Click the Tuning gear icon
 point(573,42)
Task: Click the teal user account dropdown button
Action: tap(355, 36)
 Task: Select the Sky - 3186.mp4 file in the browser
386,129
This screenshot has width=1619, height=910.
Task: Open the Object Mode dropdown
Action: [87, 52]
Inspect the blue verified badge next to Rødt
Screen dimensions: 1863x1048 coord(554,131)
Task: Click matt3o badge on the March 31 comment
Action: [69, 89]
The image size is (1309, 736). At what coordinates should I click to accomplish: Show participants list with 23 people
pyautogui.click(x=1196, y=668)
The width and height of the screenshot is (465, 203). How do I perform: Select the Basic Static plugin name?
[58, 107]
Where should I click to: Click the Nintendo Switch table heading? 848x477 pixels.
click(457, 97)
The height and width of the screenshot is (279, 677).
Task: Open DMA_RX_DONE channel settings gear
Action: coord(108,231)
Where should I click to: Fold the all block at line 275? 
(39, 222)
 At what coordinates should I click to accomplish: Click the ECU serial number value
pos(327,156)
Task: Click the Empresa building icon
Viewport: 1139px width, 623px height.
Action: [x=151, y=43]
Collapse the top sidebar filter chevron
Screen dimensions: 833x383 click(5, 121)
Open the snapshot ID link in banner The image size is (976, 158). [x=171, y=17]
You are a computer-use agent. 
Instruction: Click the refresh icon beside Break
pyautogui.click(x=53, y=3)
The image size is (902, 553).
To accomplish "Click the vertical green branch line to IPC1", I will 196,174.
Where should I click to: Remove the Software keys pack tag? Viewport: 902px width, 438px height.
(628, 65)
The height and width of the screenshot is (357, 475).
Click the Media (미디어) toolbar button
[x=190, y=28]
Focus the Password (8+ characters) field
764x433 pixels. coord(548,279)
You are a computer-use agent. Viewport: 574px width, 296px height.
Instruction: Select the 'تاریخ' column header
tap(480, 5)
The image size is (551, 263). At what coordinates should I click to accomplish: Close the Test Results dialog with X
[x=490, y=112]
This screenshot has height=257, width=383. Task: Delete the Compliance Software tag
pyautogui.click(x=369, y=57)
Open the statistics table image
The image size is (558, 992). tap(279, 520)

▸ **Task description**
Output every one of the items above verbatim, with no changes to wording, spacing, or order.

▸ **Result of this task**
Click the Tuning gear icon
 point(573,42)
Task: Click the teal user account dropdown button
Action: tap(355, 36)
 Task: Select the Sky - 3186.mp4 file in the browser
386,129
This screenshot has width=1619, height=910.
Task: Open the Object Mode dropdown
Action: [87, 52]
Inspect the blue verified badge next to Rødt
Screen dimensions: 1863x1048 coord(554,131)
Task: Click matt3o badge on the March 31 comment
Action: [69, 89]
The image size is (1309, 736). At what coordinates should I click to accomplish: Show participants list with 23 people
pyautogui.click(x=1196, y=668)
The width and height of the screenshot is (465, 203). How do I perform: Select the Basic Static plugin name?
[58, 107]
Where should I click to: Click the Nintendo Switch table heading? 848x477 pixels.
click(457, 97)
The height and width of the screenshot is (279, 677).
Task: Open DMA_RX_DONE channel settings gear
Action: coord(108,231)
Where should I click to: Fold the all block at line 275? 
(39, 222)
 At what coordinates should I click to accomplish: Click the ECU serial number value
pos(327,156)
Task: Click the Empresa building icon
Viewport: 1139px width, 623px height.
Action: [x=151, y=43]
Collapse the top sidebar filter chevron
Screen dimensions: 833x383 click(5, 121)
Open the snapshot ID link in banner The image size is (976, 158). [x=171, y=17]
You are a computer-use agent. 
Instruction: Click the refresh icon beside Break
pyautogui.click(x=53, y=3)
The image size is (902, 553).
To accomplish "Click the vertical green branch line to IPC1", I will 196,174.
Where should I click to: Remove the Software keys pack tag? Viewport: 902px width, 438px height.
(628, 65)
The height and width of the screenshot is (357, 475).
Click the Media (미디어) toolbar button
[x=190, y=28]
Focus the Password (8+ characters) field
764x433 pixels. coord(548,279)
You are a computer-use agent. Viewport: 574px width, 296px height.
Instruction: Select the 'تاریخ' column header
tap(480, 5)
The image size is (551, 263). At what coordinates should I click to accomplish: Close the Test Results dialog with X
[x=490, y=112]
This screenshot has height=257, width=383. Task: Delete the Compliance Software tag
pyautogui.click(x=369, y=57)
Open the statistics table image
The image size is (558, 992). tap(279, 520)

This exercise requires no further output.